▸ Document section
[Cover Story] Schwebel's Takes Breadmaking to Hearth

Baking the Quality Tradition into Every Loaf

At Schwebel Baking Company, it’s all about making it as good as grandma’s—literally.

"Baked today. Delivered tonight. In the store tomorrow. That’s part of our recipe," said President Joe Schwebel.

Although the close to a million breads now baked daily at Schwebel’s are significantly greater in number than the 40 loaves that Grandma and Grandpa Schwebel baked and delivered in 1906, today’s hearth breads not only use the same old-fashioned, slow-batch mixing process, they originate from the same starter.

From batch to batch, a portion of the fermented leaven has been reserved since origination to start the next dough; just as from generation to generation, the Schwebels have carried on the traditions and dedication of founders Joseph and Dora Schwebel.

▸ Material
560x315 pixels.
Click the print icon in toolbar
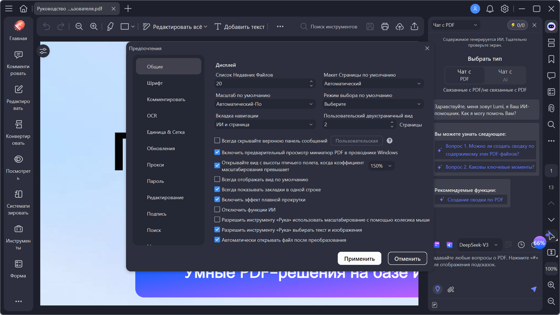[x=385, y=26]
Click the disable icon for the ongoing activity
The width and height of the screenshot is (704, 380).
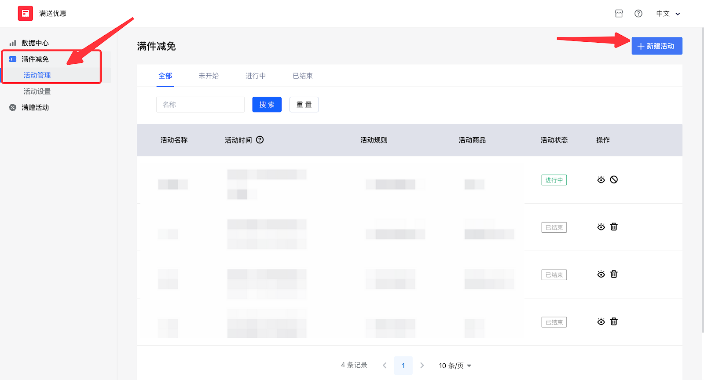(x=614, y=179)
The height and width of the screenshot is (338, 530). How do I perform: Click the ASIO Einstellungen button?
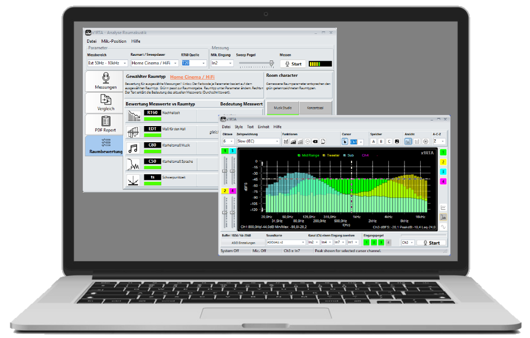point(241,243)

▸ Set of tasks
[1] List each line of the entries that contains the word "icon". Case counts.
[2] Write what comes next in the Schwebel Baking Company article, picking up after its final sentence.

▸ Task-by-task outputs
[1]
Click the print icon in toolbar
Click the disable icon for the ongoing activity

[2]
Through the years, the manual process has evolved to automation; the home kitchen to four Ohio bakeries; and deliveries, once made on foot from a basket, are now driven across the region by truck. Generations have passed with the bakery now in its fourth generation of family management, but the founding Schwebel’s focus on quality, service exceeding expectations and innovation has lived on to make Schwebel Baking Company one of America’s fastest-growing, independent wholesale bakers, and its bread an iconic brand, asked for by name in the four-state region it serves.

The ingredients. Baking close to a million breads and buns on a daily basis takes a lot of flour and yeast. At Schwebel’s headquarters plant in Youngstown, that means 70,000 pounds of cream yeast per week and a flour silo room, with four silos holding 100,000 pounds each (at right). To prevent flour from carrying a field contaminant into a bun or slice of bread, Schwebel’s performs a number of quality and safety checks between tanker and mixer:

  • all flour is sifted through a series of seven ever-smaller mesh screens, with the final mesh so fine that even water can’t trickle through it.
  • the sifter includes magnets to detect and remove any foreign objects that could have been introduced prior to delivery.
  • one of the plant’s primary CCPs is the checking of the tailings for any contam-inants.
  • Schwebel’s buns start with active, living yeast, which is then stored in the tanks at 34 degrees, so it remains inactive, but alive.
  • a policy of first in/first out is practiced with all incoming ingredients.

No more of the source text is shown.